Announcement: Learn Outage

Wishing you the best! Cannot wait to get back into learning!

4 Likes

I found if you are not logged in, for example if you use incognito mode, you have access to all learning material.

1 Like

in that case the database is not updated, so, yes, that would work

2 Likes

We can save it in notepad and then paste it on site when it’ll works

Thank you for the work-around!

1 Like

Update:

We have made a couple of rounds of releases. We are seeing slight improvements in load times.

The core performance issues still continue to exist.

The team has been working hard to bring things back to normal - you should eventually see the learning platform perform faster as we keep making tiny changes.

We wish we could have predicted this class of issues when operating at scale. We understand how frustrating this must be, and again we request your patience.

Thanks

6 Likes

Thank you for your hard work! Looking forward to study again :slight_smile:

1 Like

It’s working so much better now!!! Thank you for all your hard work today - I bet you were in back-to-back emergency meetings and all-hands on deck type of day! time to grab a “Pepsi” : fist bump!!

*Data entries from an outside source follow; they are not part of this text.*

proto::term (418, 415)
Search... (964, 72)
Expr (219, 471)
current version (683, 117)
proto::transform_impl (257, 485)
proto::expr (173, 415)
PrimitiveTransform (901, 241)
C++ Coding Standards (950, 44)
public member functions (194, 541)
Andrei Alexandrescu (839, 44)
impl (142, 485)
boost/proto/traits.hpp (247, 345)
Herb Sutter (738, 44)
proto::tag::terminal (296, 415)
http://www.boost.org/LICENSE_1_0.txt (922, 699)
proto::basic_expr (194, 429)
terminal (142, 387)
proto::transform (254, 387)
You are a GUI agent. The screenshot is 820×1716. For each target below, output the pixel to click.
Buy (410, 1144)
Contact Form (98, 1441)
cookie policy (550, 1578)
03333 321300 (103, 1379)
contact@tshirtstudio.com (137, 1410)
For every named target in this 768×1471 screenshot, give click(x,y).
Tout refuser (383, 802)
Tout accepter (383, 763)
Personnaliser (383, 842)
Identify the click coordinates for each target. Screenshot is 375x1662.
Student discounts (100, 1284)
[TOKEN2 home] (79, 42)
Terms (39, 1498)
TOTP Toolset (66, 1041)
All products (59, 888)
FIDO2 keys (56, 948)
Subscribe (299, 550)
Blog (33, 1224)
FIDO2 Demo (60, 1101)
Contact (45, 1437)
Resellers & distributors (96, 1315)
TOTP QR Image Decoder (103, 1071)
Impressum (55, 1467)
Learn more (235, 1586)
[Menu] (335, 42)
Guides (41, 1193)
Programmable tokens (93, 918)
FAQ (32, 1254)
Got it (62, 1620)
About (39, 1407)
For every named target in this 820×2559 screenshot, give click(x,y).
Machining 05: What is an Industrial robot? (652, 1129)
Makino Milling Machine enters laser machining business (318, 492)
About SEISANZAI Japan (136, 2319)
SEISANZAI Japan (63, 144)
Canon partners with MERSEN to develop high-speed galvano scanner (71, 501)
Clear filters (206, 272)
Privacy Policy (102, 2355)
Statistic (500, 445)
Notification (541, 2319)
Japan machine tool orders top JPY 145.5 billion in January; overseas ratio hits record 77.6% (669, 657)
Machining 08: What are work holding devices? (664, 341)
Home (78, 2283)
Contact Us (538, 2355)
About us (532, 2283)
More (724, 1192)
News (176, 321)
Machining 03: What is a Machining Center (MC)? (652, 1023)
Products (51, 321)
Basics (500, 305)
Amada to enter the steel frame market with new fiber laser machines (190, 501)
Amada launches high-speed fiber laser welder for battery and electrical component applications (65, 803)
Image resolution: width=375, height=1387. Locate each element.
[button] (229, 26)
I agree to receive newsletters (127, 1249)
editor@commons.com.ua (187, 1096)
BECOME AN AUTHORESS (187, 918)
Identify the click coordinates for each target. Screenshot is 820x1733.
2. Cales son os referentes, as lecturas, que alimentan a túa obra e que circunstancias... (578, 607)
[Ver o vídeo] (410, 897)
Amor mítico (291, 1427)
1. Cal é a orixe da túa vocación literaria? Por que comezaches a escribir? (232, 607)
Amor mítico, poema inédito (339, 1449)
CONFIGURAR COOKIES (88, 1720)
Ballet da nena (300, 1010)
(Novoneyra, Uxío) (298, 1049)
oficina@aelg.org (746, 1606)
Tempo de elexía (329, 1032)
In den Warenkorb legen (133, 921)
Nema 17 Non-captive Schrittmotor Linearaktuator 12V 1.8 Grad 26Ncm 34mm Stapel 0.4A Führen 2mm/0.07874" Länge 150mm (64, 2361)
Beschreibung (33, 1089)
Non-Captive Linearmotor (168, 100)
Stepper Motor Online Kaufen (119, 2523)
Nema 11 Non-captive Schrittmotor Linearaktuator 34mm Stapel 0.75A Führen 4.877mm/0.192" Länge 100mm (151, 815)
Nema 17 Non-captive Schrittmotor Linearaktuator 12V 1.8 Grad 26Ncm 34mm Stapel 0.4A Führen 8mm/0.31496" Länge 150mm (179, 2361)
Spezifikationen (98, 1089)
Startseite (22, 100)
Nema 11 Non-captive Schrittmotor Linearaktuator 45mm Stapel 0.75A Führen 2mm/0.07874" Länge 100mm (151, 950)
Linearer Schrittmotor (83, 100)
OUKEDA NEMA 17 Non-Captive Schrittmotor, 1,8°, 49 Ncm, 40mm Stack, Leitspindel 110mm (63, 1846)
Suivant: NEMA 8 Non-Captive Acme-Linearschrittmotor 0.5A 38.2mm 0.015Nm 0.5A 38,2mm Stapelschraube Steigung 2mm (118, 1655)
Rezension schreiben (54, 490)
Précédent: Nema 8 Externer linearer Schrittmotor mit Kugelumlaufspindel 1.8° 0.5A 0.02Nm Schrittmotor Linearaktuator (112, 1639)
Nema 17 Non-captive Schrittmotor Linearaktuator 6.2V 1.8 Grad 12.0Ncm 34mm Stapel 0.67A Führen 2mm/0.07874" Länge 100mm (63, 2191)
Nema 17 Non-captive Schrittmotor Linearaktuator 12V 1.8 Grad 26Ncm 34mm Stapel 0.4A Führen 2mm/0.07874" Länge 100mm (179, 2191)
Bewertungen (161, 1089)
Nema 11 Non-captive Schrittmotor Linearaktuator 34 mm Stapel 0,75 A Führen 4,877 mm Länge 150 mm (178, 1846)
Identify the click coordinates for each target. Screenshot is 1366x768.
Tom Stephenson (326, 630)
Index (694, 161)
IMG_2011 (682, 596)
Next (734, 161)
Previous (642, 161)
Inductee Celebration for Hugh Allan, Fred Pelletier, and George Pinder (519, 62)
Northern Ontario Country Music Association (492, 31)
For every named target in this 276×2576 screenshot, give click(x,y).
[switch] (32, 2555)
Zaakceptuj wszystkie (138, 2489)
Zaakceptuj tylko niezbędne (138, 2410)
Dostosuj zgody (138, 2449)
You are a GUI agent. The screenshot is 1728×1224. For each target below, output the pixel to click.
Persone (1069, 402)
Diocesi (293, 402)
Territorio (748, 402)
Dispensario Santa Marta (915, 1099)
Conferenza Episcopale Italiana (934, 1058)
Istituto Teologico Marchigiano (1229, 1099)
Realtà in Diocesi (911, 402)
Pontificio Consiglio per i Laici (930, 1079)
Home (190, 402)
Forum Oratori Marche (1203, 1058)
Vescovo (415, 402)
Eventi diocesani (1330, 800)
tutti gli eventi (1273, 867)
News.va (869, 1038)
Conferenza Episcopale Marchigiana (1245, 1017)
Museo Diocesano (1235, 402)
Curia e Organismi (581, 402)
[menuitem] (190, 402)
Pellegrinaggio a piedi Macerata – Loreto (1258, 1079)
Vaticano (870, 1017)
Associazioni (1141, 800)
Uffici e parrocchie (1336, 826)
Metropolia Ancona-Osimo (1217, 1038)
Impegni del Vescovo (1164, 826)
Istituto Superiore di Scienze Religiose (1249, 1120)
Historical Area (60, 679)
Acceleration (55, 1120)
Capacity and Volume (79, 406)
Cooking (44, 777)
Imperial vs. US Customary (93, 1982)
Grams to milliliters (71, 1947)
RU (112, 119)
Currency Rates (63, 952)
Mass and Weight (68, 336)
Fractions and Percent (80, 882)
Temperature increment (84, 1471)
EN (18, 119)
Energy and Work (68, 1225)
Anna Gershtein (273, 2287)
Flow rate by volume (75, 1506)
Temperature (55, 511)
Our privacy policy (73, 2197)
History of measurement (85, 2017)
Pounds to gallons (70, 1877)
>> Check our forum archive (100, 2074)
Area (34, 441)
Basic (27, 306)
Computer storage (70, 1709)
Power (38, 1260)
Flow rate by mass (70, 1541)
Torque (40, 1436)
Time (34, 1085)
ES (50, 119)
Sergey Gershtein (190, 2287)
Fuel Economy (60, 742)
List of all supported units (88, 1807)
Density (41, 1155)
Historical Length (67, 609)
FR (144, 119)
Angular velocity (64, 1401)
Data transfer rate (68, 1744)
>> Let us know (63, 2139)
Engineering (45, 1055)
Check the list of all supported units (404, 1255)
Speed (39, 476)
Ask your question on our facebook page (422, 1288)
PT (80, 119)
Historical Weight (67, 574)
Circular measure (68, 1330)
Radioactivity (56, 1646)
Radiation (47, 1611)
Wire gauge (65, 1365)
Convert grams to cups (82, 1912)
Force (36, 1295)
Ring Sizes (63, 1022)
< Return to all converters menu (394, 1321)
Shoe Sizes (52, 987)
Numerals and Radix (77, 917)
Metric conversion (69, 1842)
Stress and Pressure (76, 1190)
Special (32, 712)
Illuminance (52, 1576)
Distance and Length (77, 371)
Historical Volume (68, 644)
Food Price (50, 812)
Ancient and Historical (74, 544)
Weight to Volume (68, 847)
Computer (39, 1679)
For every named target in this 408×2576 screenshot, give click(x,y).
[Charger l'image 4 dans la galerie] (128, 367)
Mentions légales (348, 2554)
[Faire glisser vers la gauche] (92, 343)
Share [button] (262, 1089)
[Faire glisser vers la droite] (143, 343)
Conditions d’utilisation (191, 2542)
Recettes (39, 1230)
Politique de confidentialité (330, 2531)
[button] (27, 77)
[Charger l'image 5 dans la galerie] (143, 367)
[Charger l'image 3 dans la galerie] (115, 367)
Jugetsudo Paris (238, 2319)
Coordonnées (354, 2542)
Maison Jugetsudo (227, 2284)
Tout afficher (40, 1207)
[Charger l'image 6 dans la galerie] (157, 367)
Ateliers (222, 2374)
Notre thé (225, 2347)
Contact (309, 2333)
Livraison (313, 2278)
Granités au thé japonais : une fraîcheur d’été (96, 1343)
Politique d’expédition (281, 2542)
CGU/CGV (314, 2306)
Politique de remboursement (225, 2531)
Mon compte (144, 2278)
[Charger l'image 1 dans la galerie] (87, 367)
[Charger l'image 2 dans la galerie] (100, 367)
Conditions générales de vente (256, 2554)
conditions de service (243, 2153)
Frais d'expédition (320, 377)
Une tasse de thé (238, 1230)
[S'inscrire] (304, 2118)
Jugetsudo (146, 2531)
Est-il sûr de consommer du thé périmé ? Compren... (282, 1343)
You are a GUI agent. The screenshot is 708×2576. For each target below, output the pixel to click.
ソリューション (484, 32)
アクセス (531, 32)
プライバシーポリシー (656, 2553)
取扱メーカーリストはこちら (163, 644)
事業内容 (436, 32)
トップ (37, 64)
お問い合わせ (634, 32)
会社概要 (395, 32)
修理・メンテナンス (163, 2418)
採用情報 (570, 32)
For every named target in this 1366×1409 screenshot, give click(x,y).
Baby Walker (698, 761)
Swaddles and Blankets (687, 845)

as soo as I get better at coding, I will deff try to contribute to the platform - it’s such a great resource that is impacting many lives!

3 Likes

Thanks for your efforts.

Samson

1 Like

Update:

We have rolled out even more updates. And the platform should be in a much more usable state. Although we are in our non-peak hours as I post this.

:point_right: We are not completely out of the woods.

2-day scale:

4-hour scale:

As you can see, we have been working on steady progress with the issues, and API is making more and more successful resolutions.

We will continue to work on the issues and try and return to normalcy as soon as possible.

Thanks, everyone, for your patience and kind words as always.

3 Likes

Thank you for your hard work. Kinda fascinating that FCC decided not to reverse the production. I am wondering what can be done here to improve the API endpoints. Expanding vertically/horizontally? Or creating extra caches to handle API workload and increase time of interactions to avoid overloading?

Would love to learn more!

1 Like

Thanks for the kind words.

Yes - These are great questions.

We did not want to revert because that would mean rolling back a freshly released overhaul of the Responsive Web Design Certification (RWD). The thing is, these new RWD curricula aren’t an issue. If anything, their response has been very positive (actually overwhelming and hence the heightened load).

The “real” issue here was when we overhauled the platform to be able to build projects on freeCodeCamp; we had not optimized things for scale. So when we tested (and re-tested), we were doing so in environments where we would have a few dozen folks or sometimes a hundred.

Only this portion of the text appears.